# Excerpted text
I have been living in limbo these past few months…

As soon as I submitted my thesis, I applied for a part-time job in the public sector. This job, a therapeutic role in adult mental health, would help me build up my clinical decision making skills, pursue endorsement and ultimately  work towards entering private practice. At about the same time, a friend of mine name dropped me to another service who had mentioned they were looking to hire someone. As a result, after submitting my CV, I was offered some intermittent therapy work with children in the new year. I was still waiting for my registration paperwork to come through though and to hear back about the outcome of my other application, so we agreed I would check in with them again in January.

Weeks passed. I found out I had been accepted for a panel interview with three psychologists for the public sector job. I was ecstatic! At the interview, I was given fifteen minutes to read through a series of interview questions and make notes. As a veteran public speaker used to responding off the cuff, this felt like a luxury! And, the questions they asked me were nowhere near as tricky as the ones I’d predicted they would ask. Better still, in contrast to the panel I sat before to gain entry into my postgraduate program, they were welcoming and supportive. I walked out feeling like the interview had gone well.

More weeks passed without news. Soon it was almost Christmas and I was nervous. I’d been told I’d be notified by this point. Out of the blue, I was also offered a part-time job, for one or two days a week doing disability assessments. I couldn’t believe it. It was the type of clinical job that 17 year old me had always planned for myself and I hadn’t even applied for it. Have you ever heard the like of it in your life?!

Receiving this new job was simultaneously wonderful and stressful. I had a lot of weighing up to do. Did I take the job outright or wait to hear back about the public sector job application? Was I willing to risk having to turn down the public sector job if it were later offered to me because the assessment job had specific days that might well clash?  And, what was the likelihood of me finding other part-time therapeutic work with adults to fit around the assessment role if the part-time public sector job fell through? AAAAH!!

# Dataset records

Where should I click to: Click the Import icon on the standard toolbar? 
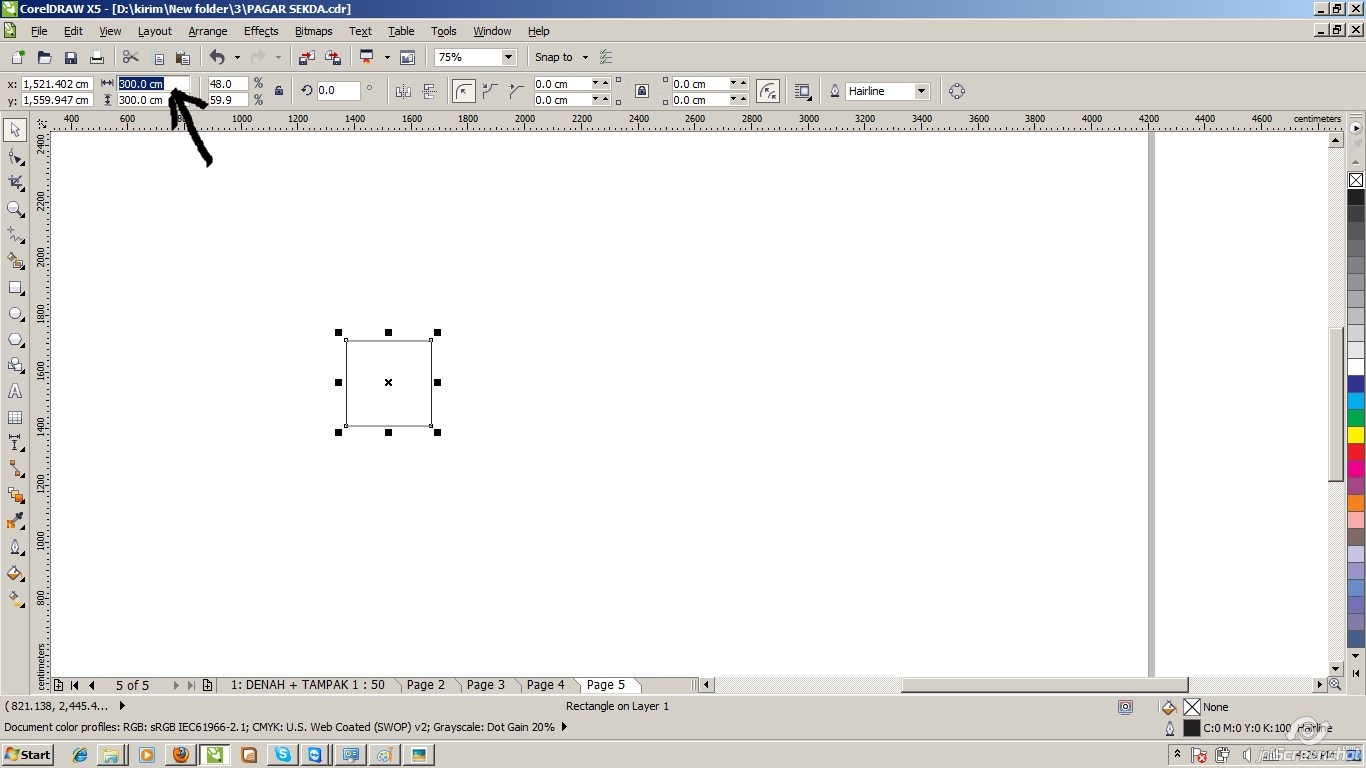click(x=309, y=57)
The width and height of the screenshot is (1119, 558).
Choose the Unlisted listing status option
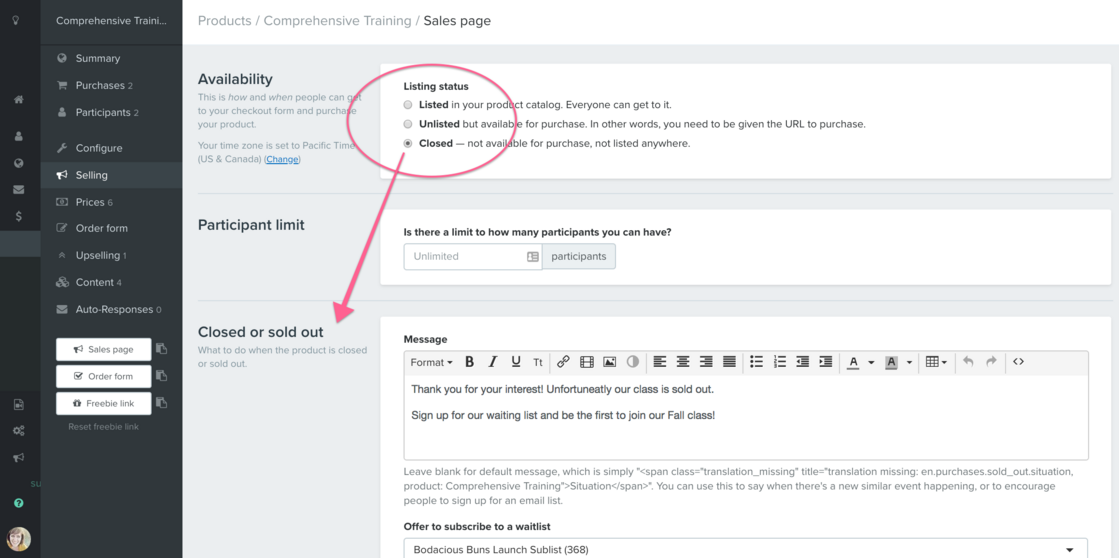[x=408, y=124]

# Task instructions
Repeat the stretch of the job-limbo text from "Weeks passed. I" through "had gone well.". The listing is separate material, unrelated to the job-limbo text.

# Output
Weeks passed. I found out I had been accepted for a panel interview with three psychologists for the public sector job. I was ecstatic! At the interview, I was given fifteen minutes to read through a series of interview questions and make notes. As a veteran public speaker used to responding off the cuff, this felt like a luxury! And, the questions they asked me were nowhere near as tricky as the ones I’d predicted they would ask. Better still, in contrast to the panel I sat before to gain entry into my postgraduate program, they were welcoming and supportive. I walked out feeling like the interview had gone well.